▶ Supplied data

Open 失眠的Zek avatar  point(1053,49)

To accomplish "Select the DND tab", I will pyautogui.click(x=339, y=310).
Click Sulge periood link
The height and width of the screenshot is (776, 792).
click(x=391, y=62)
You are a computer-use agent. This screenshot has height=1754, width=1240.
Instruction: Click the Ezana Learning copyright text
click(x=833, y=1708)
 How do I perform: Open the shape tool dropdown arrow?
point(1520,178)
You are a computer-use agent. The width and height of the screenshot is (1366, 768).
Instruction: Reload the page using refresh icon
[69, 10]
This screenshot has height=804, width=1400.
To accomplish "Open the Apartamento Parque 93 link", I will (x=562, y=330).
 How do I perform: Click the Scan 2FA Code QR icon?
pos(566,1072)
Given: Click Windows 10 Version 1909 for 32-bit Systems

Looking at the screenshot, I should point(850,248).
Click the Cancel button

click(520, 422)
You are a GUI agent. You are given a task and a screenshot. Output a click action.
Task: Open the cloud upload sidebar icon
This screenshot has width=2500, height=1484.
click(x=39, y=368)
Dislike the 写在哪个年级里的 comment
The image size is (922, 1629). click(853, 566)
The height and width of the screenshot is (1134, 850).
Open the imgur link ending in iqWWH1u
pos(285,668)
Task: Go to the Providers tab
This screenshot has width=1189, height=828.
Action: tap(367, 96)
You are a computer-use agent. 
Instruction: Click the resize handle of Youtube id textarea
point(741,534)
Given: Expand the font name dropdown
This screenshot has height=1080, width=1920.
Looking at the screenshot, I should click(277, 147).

▶ Exercise
Copy all of the records above line for line, with no changes.

▶ Solution below
Open 失眠的Zek avatar  point(1053,49)

To accomplish "Select the DND tab", I will pyautogui.click(x=339, y=310).
Click Sulge periood link
The height and width of the screenshot is (776, 792).
click(x=391, y=62)
You are a computer-use agent. This screenshot has height=1754, width=1240.
Instruction: Click the Ezana Learning copyright text
click(x=833, y=1708)
 How do I perform: Open the shape tool dropdown arrow?
point(1520,178)
You are a computer-use agent. The width and height of the screenshot is (1366, 768).
Instruction: Reload the page using refresh icon
[69, 10]
This screenshot has height=804, width=1400.
To accomplish "Open the Apartamento Parque 93 link", I will (x=562, y=330).
 How do I perform: Click the Scan 2FA Code QR icon?
pos(566,1072)
Given: Click Windows 10 Version 1909 for 32-bit Systems

Looking at the screenshot, I should point(850,248).
Click the Cancel button

click(520, 422)
You are a GUI agent. You are given a task and a screenshot. Output a click action.
Task: Open the cloud upload sidebar icon
This screenshot has width=2500, height=1484.
click(x=39, y=368)
Dislike the 写在哪个年级里的 comment
The image size is (922, 1629). click(853, 566)
The height and width of the screenshot is (1134, 850).
Open the imgur link ending in iqWWH1u
pos(285,668)
Task: Go to the Providers tab
This screenshot has width=1189, height=828.
Action: tap(367, 96)
You are a computer-use agent. 
Instruction: Click the resize handle of Youtube id textarea
point(741,534)
Given: Expand the font name dropdown
This screenshot has height=1080, width=1920.
Looking at the screenshot, I should click(277, 147).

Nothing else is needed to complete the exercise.